Media is part of a culture that the majority of the world’s population engage with every day of their lives – through radio, newspapers, TV, film, or online. It is something that nearly everyone can relate to whether through a favourite soap opera character or a website that connects them to family and friends.
We believe that this familiarity can be put to good effect in supporting individuals and communities who are in some way isolated, perhaps through poverty, geography, conflict, or illiteracy. MFD sees the use of media as a way of offering people new ways of learning, with a greater focus on audio/visual rather than the written word, and helping people to develop transferable social and IT skills. We believe that strong communication skills underpin successful work and personal relationships. Our work therefore supports the development of useful narrative skills which encourage people to reflect on their lives and in this way leads them to acquire greater confidence in practical ways such as job interviews. Additionally, the explosion of digital and social media brings unprecedented and largely untapped opportunities to turn the technology for community benefit. For example, the ownership of a simple mobile phone can enable individuals to participate in social media projects that can bring benefits to themselves and the communities where they live.

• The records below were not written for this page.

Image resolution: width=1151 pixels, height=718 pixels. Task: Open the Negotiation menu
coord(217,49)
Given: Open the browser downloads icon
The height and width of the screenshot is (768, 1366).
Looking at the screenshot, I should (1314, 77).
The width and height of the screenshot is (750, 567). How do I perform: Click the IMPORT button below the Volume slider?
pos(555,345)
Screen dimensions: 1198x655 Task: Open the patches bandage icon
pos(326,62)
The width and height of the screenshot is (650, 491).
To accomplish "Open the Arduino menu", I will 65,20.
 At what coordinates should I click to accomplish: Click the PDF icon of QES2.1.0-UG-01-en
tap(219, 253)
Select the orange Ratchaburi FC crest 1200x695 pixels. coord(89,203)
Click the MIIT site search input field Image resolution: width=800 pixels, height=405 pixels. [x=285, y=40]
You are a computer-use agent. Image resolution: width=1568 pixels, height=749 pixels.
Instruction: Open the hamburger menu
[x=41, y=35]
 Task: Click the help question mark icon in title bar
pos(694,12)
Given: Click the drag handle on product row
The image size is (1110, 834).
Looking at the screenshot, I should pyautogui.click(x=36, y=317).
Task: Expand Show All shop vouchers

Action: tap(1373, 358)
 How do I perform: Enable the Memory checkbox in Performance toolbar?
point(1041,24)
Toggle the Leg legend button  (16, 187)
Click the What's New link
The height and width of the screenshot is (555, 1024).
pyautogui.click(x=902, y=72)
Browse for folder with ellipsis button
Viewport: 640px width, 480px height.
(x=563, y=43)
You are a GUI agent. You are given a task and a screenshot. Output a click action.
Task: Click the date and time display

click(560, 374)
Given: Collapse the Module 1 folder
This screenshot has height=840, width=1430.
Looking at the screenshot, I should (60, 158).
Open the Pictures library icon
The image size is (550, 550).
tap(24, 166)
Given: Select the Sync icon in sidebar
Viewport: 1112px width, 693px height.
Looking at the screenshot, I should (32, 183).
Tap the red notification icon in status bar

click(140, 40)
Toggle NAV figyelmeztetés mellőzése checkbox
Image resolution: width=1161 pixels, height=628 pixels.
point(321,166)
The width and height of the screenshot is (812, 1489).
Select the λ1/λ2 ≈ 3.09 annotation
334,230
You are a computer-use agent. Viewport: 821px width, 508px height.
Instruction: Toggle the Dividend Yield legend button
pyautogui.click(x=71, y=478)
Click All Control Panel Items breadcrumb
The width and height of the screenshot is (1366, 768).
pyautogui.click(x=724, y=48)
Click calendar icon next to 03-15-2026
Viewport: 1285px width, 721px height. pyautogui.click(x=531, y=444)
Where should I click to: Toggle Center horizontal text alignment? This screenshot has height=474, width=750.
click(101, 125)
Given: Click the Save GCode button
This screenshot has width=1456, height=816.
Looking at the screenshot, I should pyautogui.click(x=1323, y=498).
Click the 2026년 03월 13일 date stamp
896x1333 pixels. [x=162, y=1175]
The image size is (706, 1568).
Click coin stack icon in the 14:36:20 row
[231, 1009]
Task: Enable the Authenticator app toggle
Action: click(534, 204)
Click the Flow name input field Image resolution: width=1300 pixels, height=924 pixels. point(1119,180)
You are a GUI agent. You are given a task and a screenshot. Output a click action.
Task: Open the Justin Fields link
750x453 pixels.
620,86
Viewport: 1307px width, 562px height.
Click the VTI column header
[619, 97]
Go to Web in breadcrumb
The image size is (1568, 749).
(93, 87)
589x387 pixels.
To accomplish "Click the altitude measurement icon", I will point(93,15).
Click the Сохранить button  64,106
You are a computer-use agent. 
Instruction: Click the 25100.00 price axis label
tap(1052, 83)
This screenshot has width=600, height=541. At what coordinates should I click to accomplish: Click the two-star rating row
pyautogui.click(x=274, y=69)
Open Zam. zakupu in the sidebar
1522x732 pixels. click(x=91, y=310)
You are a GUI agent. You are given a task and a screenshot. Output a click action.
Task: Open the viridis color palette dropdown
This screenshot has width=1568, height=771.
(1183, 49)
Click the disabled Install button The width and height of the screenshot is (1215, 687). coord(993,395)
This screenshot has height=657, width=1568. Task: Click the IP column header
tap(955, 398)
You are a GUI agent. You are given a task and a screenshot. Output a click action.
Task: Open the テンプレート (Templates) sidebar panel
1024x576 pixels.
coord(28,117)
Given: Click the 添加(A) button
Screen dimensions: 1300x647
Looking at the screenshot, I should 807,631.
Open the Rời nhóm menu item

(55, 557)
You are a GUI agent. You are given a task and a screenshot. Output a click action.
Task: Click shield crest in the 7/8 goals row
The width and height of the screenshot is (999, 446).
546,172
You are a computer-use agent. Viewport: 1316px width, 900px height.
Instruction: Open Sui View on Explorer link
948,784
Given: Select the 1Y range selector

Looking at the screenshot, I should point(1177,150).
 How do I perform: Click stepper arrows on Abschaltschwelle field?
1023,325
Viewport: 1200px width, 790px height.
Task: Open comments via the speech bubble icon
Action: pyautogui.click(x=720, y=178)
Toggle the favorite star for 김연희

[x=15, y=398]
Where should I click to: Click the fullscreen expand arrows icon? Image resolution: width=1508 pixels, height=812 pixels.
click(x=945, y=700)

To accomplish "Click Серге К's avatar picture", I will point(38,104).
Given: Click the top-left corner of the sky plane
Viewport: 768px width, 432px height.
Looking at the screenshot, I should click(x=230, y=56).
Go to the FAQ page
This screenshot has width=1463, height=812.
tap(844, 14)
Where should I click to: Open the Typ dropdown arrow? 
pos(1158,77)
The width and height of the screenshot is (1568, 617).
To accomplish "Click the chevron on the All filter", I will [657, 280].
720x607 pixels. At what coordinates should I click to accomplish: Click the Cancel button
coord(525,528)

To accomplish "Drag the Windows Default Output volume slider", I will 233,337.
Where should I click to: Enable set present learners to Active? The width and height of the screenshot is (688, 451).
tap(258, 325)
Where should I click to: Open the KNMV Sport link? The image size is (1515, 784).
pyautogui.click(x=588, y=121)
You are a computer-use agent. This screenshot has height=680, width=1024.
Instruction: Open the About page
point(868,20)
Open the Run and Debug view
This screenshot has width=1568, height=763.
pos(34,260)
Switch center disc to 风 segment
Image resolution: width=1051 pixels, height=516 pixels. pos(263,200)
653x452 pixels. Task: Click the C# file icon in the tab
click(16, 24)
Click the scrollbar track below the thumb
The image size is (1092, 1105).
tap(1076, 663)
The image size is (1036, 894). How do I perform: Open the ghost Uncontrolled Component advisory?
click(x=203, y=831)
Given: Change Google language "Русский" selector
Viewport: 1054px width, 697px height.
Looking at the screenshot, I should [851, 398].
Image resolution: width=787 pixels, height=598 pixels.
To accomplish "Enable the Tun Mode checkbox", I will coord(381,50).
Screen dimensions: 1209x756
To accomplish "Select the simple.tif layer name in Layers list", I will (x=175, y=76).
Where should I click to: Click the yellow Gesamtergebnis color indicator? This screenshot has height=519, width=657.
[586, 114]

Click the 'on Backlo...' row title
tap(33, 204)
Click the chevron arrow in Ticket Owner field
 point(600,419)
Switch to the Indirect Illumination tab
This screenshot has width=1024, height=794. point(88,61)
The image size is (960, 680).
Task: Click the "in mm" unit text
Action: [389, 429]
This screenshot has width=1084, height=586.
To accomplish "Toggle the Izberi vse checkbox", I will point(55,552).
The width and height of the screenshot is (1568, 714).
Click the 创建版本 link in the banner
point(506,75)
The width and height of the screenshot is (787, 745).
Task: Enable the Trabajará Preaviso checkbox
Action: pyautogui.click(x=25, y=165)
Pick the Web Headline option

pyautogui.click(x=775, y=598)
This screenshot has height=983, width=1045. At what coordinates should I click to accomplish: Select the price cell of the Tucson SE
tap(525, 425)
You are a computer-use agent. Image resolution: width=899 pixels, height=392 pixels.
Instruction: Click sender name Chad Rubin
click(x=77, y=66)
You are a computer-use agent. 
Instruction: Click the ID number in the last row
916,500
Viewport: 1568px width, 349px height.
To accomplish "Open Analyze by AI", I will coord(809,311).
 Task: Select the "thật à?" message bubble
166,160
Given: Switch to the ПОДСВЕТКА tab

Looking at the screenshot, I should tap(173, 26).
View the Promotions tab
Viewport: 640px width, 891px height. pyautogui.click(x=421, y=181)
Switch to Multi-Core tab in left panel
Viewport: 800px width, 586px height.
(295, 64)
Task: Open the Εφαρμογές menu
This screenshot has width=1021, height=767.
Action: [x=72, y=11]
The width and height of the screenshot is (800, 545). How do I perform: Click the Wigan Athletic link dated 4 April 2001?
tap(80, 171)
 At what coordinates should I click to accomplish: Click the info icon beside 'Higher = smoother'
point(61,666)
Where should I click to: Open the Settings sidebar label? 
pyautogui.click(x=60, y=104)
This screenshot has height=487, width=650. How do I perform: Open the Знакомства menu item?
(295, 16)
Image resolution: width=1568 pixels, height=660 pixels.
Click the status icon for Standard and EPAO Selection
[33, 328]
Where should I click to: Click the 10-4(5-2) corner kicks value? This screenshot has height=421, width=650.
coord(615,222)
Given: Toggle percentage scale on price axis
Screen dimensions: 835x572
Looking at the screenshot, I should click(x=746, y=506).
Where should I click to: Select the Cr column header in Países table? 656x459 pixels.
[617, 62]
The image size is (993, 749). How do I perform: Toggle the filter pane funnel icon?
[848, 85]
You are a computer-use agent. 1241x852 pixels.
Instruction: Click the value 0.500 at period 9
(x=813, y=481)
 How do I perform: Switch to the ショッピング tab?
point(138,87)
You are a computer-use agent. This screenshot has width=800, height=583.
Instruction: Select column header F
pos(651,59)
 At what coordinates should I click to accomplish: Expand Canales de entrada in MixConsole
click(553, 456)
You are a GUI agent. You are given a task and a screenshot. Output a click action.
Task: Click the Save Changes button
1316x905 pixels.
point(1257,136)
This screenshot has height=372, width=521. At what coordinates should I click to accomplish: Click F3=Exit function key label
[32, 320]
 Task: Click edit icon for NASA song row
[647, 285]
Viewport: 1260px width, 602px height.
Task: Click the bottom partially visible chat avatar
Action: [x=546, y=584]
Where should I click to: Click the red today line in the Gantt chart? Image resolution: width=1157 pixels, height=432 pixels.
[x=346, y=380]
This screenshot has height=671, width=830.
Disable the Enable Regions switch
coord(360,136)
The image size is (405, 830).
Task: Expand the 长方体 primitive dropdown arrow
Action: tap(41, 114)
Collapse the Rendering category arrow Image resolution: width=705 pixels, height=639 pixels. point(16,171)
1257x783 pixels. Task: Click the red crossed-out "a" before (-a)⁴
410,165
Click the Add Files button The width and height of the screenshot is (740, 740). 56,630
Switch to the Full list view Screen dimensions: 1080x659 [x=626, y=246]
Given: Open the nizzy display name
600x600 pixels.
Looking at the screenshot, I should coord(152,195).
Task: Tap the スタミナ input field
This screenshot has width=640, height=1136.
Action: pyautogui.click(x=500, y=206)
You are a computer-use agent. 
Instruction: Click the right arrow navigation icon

We also believe that isolated communities and individuals can be supported to use media as an important platform for communicating messages to people who otherwise would be unaware of the challenges they face, for example creating links between residents of deprived inner city estates and decision-makers and policy-makers. In this way media can play a role in reducing prejudice and disadvantage, and contribute to the wider engagement of people in their communities and society.